== PROBLEM ==
What number of lines in the entries hold the string "avatar"? Answer with it alone.

[Data entries]
....
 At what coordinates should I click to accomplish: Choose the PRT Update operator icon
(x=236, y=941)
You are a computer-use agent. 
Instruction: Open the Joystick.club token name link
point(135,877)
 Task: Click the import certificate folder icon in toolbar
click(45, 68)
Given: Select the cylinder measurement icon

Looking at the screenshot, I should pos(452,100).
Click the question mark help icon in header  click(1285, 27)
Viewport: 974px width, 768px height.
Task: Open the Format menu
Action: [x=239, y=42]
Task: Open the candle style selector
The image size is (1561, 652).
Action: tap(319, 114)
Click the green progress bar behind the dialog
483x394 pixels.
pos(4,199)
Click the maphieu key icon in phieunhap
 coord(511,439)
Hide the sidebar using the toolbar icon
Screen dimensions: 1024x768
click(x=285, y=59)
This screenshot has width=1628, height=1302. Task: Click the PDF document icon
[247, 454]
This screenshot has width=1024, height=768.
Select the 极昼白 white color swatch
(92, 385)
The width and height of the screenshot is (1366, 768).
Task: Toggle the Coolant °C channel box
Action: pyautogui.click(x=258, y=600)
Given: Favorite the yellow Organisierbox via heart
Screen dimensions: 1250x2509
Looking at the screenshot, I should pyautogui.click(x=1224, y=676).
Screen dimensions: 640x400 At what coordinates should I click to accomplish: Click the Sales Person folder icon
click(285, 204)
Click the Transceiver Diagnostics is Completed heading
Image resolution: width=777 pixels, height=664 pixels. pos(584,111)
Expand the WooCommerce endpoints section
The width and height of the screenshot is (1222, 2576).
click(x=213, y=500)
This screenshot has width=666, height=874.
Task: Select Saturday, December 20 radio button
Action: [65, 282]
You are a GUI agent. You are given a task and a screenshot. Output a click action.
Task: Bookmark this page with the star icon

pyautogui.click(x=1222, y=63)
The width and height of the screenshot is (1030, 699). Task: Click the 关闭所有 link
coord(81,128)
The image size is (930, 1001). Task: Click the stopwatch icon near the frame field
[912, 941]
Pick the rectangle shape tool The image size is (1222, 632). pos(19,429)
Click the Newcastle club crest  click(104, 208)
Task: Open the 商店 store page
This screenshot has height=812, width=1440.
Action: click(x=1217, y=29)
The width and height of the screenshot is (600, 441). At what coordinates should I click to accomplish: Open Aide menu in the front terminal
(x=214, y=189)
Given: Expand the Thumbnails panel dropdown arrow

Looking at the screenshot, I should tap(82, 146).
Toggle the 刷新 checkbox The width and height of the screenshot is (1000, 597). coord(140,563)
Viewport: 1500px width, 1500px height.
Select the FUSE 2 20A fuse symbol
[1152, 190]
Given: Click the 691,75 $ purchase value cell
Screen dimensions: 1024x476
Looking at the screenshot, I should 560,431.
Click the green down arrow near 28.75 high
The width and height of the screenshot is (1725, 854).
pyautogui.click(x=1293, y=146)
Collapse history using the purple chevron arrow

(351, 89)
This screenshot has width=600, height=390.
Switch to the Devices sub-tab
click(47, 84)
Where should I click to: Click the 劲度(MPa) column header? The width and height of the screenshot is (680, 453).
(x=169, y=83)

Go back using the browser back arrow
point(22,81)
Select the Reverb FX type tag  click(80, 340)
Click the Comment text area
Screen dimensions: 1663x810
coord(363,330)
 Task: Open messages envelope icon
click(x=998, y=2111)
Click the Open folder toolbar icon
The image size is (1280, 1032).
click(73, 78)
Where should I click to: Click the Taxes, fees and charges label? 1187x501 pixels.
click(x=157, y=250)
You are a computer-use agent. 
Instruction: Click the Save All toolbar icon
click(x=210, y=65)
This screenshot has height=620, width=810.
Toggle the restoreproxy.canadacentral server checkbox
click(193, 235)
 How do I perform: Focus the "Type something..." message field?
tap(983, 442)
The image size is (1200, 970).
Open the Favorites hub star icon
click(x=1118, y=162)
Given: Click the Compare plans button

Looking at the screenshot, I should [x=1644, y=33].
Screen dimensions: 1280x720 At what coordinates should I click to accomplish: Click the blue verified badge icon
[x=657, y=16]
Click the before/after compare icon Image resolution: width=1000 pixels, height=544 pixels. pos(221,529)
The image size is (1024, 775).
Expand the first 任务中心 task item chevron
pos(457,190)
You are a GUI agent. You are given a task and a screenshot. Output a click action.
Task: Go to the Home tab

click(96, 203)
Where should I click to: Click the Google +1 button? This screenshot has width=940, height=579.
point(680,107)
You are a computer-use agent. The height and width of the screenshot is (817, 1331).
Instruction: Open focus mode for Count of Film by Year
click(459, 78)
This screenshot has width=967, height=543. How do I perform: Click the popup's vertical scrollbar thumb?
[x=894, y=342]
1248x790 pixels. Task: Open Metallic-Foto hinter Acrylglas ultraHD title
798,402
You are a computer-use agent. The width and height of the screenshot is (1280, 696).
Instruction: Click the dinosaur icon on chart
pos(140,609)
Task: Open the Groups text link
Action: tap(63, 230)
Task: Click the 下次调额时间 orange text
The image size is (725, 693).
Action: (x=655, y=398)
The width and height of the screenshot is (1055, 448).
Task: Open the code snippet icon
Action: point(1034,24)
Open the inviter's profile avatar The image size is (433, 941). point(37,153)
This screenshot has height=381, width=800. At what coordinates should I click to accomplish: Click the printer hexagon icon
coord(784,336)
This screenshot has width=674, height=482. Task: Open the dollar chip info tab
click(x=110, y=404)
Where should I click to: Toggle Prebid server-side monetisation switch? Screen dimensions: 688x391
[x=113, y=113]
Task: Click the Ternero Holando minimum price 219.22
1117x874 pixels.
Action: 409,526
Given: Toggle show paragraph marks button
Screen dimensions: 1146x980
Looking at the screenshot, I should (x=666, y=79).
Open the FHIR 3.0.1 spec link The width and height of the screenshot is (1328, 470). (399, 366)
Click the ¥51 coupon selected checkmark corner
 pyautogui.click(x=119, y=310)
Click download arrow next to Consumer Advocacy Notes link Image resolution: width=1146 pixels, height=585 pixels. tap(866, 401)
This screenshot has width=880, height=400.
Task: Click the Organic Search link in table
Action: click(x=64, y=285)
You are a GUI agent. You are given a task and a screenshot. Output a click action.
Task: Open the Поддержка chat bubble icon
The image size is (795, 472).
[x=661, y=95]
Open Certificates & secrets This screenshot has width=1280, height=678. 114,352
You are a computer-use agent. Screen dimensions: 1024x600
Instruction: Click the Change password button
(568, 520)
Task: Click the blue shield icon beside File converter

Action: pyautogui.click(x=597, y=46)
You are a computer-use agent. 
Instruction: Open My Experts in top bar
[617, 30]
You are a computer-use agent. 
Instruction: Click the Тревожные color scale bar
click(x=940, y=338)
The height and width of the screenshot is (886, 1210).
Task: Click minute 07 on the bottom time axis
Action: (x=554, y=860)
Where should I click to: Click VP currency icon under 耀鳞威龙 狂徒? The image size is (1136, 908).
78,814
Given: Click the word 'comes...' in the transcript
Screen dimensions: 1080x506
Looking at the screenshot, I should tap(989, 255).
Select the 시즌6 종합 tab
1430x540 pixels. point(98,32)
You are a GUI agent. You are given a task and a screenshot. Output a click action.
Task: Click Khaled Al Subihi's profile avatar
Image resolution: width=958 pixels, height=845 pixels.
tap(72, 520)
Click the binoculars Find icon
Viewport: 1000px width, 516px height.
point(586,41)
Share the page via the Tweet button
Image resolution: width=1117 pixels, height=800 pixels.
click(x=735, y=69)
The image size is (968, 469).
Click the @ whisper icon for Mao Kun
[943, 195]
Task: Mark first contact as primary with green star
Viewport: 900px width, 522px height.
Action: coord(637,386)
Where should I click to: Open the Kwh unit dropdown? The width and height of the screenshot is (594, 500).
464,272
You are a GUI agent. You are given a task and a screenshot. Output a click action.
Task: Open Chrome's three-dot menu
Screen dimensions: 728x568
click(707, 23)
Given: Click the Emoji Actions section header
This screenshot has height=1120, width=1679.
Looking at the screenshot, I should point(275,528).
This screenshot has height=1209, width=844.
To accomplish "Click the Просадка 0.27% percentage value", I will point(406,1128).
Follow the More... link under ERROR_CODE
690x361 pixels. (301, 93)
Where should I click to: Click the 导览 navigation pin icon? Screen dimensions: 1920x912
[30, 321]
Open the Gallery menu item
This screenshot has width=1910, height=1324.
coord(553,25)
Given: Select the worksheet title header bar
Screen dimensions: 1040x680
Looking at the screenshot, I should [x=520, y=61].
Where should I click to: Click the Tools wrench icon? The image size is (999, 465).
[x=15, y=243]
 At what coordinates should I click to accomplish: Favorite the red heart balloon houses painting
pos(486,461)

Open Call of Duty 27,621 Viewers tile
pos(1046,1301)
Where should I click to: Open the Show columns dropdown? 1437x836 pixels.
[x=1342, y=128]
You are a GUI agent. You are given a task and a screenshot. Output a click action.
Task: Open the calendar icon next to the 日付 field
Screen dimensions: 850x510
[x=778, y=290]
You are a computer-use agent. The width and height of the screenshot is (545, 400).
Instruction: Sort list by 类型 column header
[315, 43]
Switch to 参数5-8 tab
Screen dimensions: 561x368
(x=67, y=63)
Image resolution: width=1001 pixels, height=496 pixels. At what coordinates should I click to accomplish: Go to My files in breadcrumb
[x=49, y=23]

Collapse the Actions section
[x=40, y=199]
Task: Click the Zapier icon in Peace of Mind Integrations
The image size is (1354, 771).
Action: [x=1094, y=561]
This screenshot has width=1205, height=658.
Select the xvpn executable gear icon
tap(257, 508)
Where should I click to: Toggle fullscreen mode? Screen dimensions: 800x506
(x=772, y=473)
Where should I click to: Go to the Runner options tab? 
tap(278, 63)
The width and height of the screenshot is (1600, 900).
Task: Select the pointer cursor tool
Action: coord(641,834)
....
== ANSWER TO THIS TASK ==
2